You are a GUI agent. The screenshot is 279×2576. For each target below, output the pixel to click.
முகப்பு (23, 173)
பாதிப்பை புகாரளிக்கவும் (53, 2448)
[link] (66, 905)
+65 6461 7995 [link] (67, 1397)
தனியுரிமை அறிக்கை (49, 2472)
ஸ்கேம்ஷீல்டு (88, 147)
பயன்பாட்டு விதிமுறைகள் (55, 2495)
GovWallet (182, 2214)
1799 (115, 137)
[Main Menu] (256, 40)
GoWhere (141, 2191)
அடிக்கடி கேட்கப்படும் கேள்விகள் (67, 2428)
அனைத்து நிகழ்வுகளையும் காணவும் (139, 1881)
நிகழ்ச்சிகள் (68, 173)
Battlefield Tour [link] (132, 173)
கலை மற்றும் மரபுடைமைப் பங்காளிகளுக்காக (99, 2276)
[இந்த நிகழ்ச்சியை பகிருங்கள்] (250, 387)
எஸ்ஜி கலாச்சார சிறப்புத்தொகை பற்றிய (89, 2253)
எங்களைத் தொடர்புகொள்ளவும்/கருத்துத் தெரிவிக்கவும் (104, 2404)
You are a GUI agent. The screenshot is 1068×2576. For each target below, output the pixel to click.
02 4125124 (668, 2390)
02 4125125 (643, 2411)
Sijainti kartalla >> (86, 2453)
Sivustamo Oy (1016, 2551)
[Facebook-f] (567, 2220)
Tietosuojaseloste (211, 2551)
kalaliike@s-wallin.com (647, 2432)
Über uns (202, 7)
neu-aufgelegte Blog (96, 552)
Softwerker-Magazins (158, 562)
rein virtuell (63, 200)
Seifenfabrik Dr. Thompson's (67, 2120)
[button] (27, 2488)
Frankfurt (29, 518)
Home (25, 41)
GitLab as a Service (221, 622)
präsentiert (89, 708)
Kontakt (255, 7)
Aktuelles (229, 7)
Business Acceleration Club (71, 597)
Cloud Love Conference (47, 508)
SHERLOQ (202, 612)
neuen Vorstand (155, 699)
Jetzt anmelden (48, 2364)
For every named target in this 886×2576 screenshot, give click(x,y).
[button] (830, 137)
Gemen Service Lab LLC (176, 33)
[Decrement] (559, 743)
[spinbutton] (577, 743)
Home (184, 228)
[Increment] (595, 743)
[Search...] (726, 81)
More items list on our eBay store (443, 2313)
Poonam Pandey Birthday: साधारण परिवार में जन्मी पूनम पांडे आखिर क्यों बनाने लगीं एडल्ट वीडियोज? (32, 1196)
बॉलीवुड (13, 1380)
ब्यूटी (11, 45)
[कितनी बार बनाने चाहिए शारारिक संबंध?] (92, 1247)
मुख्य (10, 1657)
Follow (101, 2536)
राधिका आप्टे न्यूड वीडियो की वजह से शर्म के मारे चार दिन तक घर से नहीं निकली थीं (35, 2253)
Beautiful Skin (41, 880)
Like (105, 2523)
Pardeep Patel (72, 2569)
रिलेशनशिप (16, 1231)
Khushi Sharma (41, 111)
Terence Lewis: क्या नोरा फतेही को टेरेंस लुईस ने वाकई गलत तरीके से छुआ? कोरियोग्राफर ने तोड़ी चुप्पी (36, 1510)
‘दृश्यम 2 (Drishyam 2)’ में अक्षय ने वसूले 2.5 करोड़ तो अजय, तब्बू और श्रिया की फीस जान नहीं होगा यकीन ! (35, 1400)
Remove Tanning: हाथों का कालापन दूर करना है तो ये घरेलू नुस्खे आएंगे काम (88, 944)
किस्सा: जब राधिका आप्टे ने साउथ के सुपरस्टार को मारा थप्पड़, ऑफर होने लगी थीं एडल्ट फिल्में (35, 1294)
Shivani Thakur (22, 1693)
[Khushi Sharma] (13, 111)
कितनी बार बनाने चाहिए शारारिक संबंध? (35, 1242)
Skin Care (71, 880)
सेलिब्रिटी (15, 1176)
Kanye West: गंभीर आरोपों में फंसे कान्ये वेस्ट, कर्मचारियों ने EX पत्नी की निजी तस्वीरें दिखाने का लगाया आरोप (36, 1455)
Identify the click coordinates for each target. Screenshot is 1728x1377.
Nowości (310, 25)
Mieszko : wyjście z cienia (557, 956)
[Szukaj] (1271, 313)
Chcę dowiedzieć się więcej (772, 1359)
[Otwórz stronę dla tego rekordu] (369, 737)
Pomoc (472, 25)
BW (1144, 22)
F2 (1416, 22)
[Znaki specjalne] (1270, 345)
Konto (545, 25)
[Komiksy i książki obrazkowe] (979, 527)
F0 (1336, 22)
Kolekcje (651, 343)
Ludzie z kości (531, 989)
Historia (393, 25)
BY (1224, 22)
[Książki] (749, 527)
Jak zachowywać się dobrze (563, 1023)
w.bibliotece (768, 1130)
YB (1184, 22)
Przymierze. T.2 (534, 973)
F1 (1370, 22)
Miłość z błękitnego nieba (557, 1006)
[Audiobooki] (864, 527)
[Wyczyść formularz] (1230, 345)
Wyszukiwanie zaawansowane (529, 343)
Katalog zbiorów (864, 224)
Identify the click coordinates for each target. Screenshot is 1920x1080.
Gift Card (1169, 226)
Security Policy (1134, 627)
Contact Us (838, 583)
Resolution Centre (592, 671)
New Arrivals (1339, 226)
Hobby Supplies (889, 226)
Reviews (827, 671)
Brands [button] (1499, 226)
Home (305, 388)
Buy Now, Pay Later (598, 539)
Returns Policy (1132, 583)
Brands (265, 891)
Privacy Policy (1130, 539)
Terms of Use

EXERCISE DESCRIPTION => In the entries above, find the line with "[link] (66, 905)" and the line with "[இந்த நிகழ்ச்சியை பகிருங்கள்] (250, 387)", then restate word for word both of them and every line between, with nothing more.

FINISHED TASK =>
[link] (66, 905)
+65 6461 7995 [link] (67, 1397)
தனியுரிமை அறிக்கை (49, 2472)
ஸ்கேம்ஷீல்டு (88, 147)
பயன்பாட்டு விதிமுறைகள் (55, 2495)
GovWallet (182, 2214)
1799 (115, 137)
[Main Menu] (256, 40)
GoWhere (141, 2191)
அடிக்கடி கேட்கப்படும் கேள்விகள் (67, 2428)
அனைத்து நிகழ்வுகளையும் காணவும் (139, 1881)
நிகழ்ச்சிகள் (68, 173)
Battlefield Tour [link] (132, 173)
கலை மற்றும் மரபுடைமைப் பங்காளிகளுக்காக (99, 2276)
[இந்த நிகழ்ச்சியை பகிருங்கள்] (250, 387)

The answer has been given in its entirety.